REQUIREMENT: Reproduce the entries shown below only from the line with "Click the US Size column header" down to the line with "Instruction: Select the LICENSE file", keeping both end lines and copying each one exactly.

GIVEN DATA:

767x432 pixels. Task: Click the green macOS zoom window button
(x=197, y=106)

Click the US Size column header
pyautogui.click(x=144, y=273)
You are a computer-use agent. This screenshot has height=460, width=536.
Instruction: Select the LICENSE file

---

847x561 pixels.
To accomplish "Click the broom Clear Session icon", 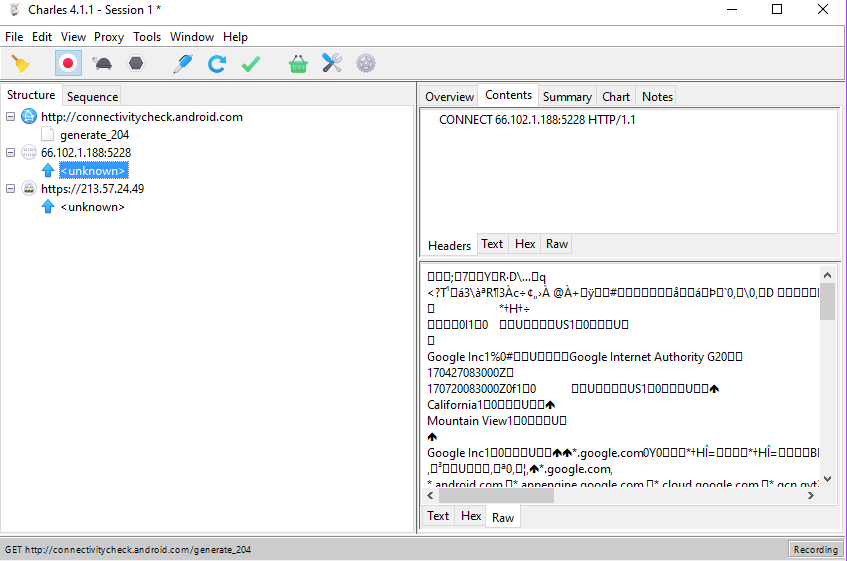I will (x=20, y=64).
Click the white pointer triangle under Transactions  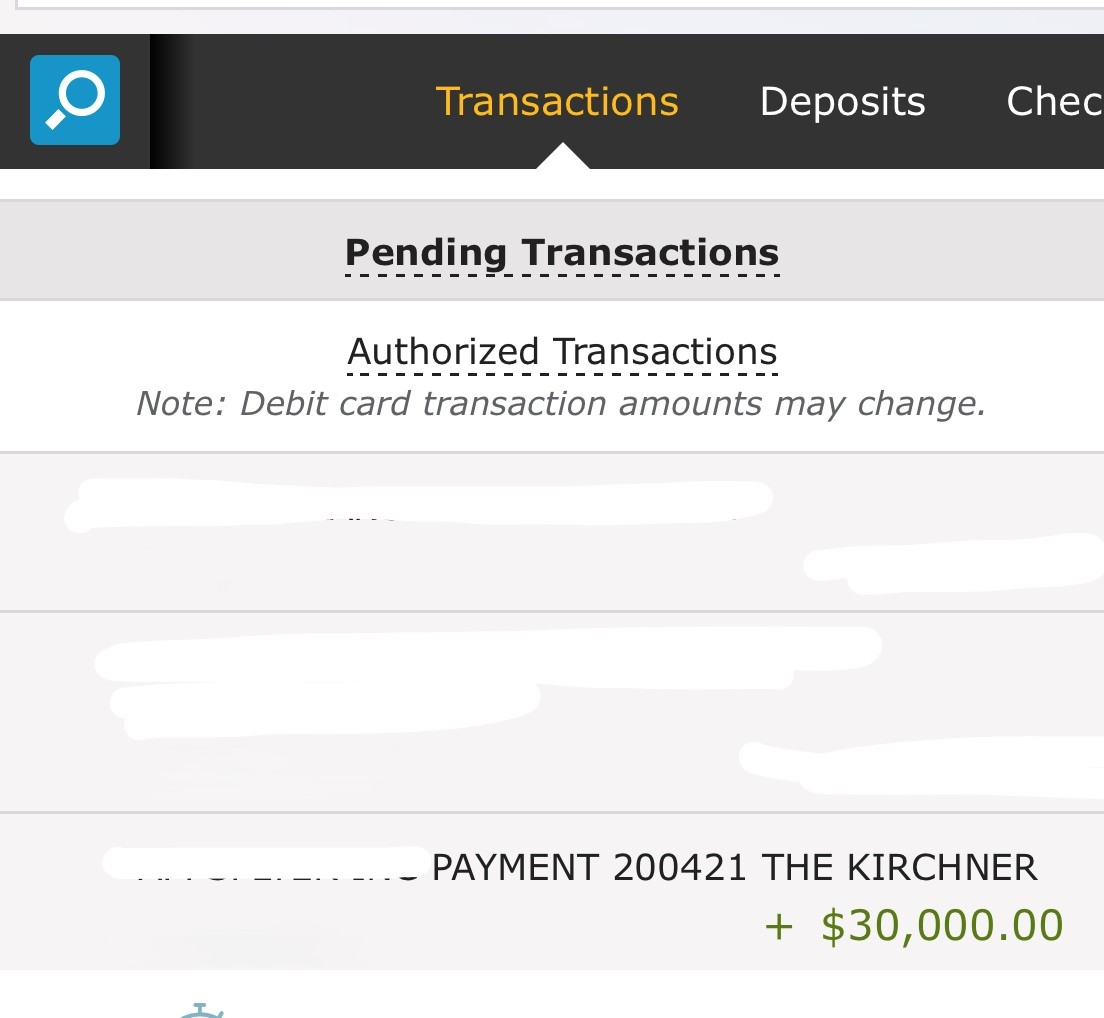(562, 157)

--

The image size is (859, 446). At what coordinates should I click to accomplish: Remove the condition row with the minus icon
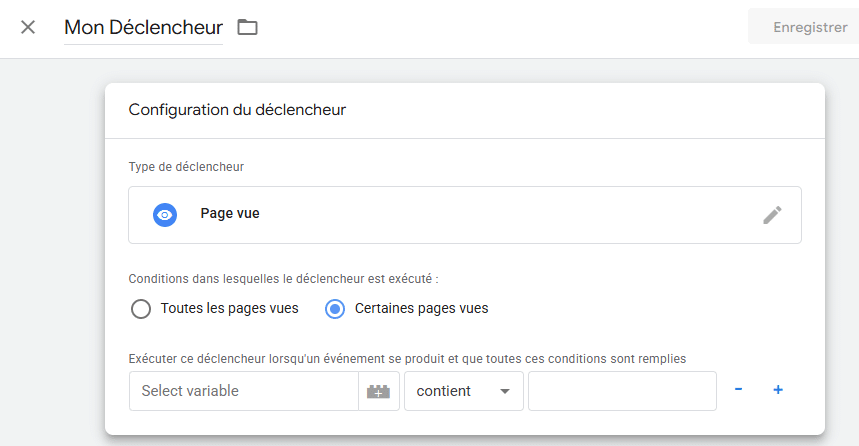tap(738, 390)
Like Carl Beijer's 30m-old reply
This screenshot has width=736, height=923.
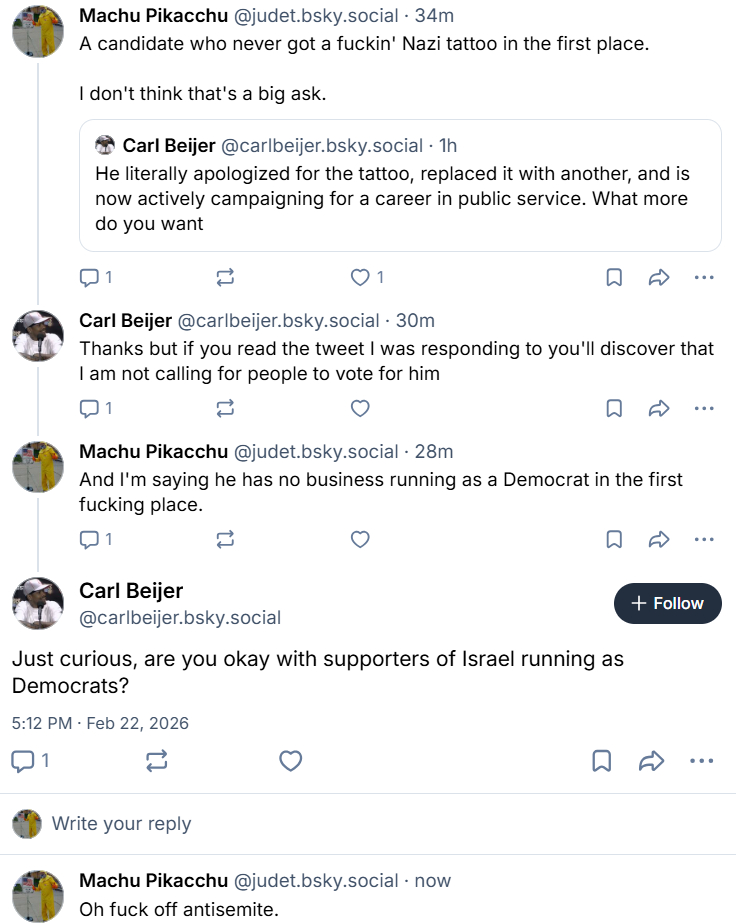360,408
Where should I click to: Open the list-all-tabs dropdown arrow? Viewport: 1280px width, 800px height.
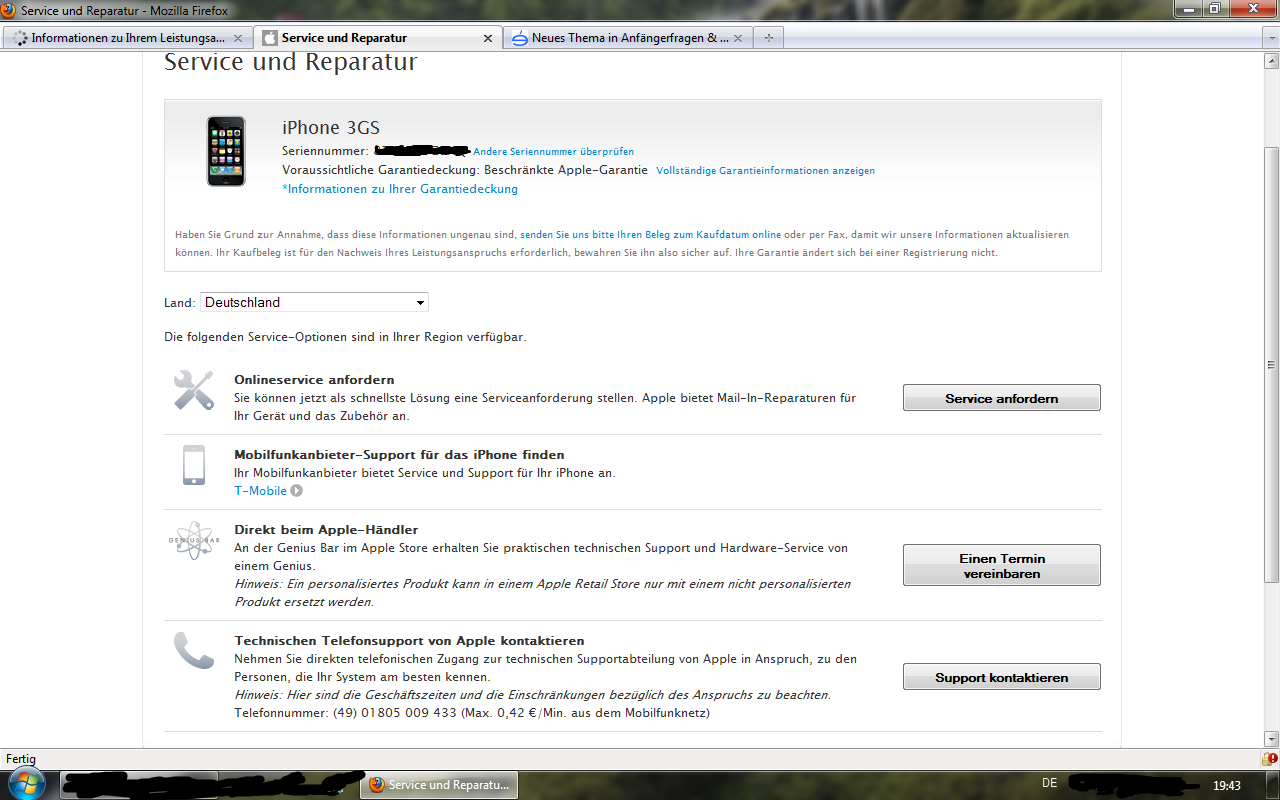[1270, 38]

SOLVED EXERCISE:
Click the US Size column header
pyautogui.click(x=144, y=273)
You are a computer-use agent. This screenshot has height=460, width=536.
Instruction: Select the LICENSE file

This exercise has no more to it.